Besides the difference in the type of cladding used always ensure you check the thickness of the cladding. The best advice I can offer is that you should aim for a minimum of 12mm (½") finished thickness to ensure a good reliable shed or summerhouse. Be very wary if thinner timber is used as it won't last very long. However, a cheap shed can fulfil a need for a very small amount of time and could be cost effective. But don't expect more than a few trouble free years from it.

Advice About Metal Cladding for Using on Your Garden Shed

Metal and steel sheds are quite popular as they need very little maintenance but as with most things you need to be careful what you are buying. The thickness of the steel can appear very thin but the strength comes from the 'folds' in the walls. When assembled these metal sheds become quite strong and robust. The main thing to look out for is the treatment which the metal has had. Essentially there are two main types of treatment and that is 'elector plating' and 'hot dipped galvanised'.

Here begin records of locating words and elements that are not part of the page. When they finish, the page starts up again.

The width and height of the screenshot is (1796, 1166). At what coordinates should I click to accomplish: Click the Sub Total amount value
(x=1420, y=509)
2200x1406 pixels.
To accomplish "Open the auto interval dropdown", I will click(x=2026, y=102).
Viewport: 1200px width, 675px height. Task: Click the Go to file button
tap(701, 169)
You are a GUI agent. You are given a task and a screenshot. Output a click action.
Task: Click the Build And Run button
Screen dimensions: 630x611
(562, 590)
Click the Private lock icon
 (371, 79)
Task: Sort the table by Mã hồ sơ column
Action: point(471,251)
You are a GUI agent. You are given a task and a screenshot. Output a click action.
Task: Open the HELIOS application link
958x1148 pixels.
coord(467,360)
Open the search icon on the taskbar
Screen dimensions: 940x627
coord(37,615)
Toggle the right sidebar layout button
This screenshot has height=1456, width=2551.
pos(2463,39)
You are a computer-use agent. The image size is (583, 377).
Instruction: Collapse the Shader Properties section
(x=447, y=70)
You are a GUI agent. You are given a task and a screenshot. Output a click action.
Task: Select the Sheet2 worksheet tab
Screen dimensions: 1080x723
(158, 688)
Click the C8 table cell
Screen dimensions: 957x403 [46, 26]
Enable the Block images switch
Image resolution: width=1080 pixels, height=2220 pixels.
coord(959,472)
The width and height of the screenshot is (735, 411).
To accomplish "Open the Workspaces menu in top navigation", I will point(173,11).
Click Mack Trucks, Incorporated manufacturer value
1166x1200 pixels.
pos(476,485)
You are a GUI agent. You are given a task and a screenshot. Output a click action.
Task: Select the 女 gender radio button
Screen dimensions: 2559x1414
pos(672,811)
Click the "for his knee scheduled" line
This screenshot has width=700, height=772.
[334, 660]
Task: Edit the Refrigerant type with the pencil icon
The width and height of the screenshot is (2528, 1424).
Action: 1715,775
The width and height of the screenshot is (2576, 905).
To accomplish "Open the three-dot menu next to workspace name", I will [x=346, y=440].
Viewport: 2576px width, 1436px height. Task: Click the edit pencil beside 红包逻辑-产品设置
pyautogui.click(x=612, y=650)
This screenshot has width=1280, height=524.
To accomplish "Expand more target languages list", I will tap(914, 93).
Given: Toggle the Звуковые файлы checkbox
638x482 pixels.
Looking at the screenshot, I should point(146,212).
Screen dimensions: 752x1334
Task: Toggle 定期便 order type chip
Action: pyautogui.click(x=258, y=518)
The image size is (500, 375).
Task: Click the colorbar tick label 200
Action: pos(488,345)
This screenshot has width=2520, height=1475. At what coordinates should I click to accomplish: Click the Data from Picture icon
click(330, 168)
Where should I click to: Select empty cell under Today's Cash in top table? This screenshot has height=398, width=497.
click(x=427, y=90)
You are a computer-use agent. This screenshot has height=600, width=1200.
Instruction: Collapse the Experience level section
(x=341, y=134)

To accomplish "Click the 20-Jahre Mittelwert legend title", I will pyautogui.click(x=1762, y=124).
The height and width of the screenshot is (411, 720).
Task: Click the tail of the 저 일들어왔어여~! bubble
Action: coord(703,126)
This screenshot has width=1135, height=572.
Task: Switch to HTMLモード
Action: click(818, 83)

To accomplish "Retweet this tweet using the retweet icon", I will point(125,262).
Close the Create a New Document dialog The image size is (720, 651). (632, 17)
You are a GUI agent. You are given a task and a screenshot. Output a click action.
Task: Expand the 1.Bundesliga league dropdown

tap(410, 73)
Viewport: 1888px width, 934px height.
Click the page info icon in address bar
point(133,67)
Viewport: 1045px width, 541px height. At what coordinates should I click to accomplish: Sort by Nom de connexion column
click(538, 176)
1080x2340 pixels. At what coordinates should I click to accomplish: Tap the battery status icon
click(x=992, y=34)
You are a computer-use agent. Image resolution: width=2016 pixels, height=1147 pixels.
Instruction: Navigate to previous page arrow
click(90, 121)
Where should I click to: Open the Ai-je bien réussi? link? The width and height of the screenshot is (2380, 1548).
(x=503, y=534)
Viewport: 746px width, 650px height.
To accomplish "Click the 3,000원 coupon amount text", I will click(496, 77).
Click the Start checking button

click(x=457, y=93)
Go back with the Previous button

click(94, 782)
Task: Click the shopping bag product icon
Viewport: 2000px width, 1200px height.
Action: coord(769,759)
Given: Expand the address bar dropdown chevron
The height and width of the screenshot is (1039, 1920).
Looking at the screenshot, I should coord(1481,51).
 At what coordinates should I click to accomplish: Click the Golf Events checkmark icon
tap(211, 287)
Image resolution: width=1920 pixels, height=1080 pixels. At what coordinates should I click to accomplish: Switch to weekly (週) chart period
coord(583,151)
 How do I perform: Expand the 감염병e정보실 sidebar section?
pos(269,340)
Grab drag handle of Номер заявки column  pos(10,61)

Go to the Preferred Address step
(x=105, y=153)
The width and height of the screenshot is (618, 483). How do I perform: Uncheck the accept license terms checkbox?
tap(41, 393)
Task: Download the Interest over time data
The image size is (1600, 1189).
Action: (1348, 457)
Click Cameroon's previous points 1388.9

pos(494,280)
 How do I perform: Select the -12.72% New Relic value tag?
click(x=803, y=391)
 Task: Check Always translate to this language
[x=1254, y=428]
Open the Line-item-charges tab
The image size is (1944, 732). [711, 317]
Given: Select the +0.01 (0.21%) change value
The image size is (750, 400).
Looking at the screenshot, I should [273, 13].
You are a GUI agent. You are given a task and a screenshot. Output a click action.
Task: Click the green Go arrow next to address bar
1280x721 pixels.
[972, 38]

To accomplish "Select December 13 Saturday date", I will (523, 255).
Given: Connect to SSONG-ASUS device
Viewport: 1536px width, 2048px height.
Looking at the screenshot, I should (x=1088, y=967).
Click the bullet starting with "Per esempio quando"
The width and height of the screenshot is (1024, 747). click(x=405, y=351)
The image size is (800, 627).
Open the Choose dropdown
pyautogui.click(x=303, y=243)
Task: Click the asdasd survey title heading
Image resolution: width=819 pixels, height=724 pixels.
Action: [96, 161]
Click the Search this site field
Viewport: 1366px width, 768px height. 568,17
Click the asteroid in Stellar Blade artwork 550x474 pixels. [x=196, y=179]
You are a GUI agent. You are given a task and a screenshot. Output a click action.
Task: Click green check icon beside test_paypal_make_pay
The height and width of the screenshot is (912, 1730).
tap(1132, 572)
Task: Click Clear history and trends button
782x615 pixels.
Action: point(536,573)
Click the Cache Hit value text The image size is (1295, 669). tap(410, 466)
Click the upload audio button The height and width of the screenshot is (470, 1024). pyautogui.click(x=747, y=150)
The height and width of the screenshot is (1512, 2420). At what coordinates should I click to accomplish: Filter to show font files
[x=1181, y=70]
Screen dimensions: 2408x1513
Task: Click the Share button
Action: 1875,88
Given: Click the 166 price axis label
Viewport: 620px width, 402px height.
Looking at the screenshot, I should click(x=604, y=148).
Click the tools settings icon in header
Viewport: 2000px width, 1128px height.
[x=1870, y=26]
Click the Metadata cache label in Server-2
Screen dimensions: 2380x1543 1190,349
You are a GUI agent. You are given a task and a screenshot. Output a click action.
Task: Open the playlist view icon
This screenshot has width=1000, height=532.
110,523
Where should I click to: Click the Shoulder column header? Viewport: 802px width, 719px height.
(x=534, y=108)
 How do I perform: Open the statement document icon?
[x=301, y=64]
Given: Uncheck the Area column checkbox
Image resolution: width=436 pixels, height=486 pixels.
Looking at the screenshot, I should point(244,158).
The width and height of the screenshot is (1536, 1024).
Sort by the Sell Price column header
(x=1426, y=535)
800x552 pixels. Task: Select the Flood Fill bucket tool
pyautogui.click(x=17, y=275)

Hot dipped galvanising is what you should aim for as the steel is, as it says in its name, is dipped into the galvanising treatment which changes the metal, making it resistant to rusting. Electro plating is applied using an electrical charge but the treatment only coats the outside of the metal and can easily be damaged, exposing the metal to the elements. You will find most of the cheap metal sheds only use electro plating as it is cheaper to do. This is false economy is my advice based on over 30 years in the business.

Plastic Garden Sheds Cladding Advice

Plastic sheds are normally made with an internal metal frame and with the plastic cladding secured to it. Again plastic is great for maintenance as none is normally needed except a wash over now and again. Some of the better plastic sheds have a double walled system which makes the shed a lot stronger as well as being more resistant to condensation. A range of double walled plastic sheds can be seen on this site so you can see the difference.

Advice about Concrete Sheds

Concrete shed main features is the great strength they possess as they are made from solid concrete with is strengthened with steel bars in the concrete. Most concrete building would come with 10 years guarantee but some concrete garages have an industry leader 15 years so it's worth checking before buying. For information about planning take a look on this page.

Conclusion and Advice About Cladding

The choice is cladding is often a personal preference as all will serve the purpose of keeping your valuables dry. For flexibility timber clad garden sheds are the most versatile as they can normally be made in any size where as metal, steel, plastic and concrete normally only come in set sizes.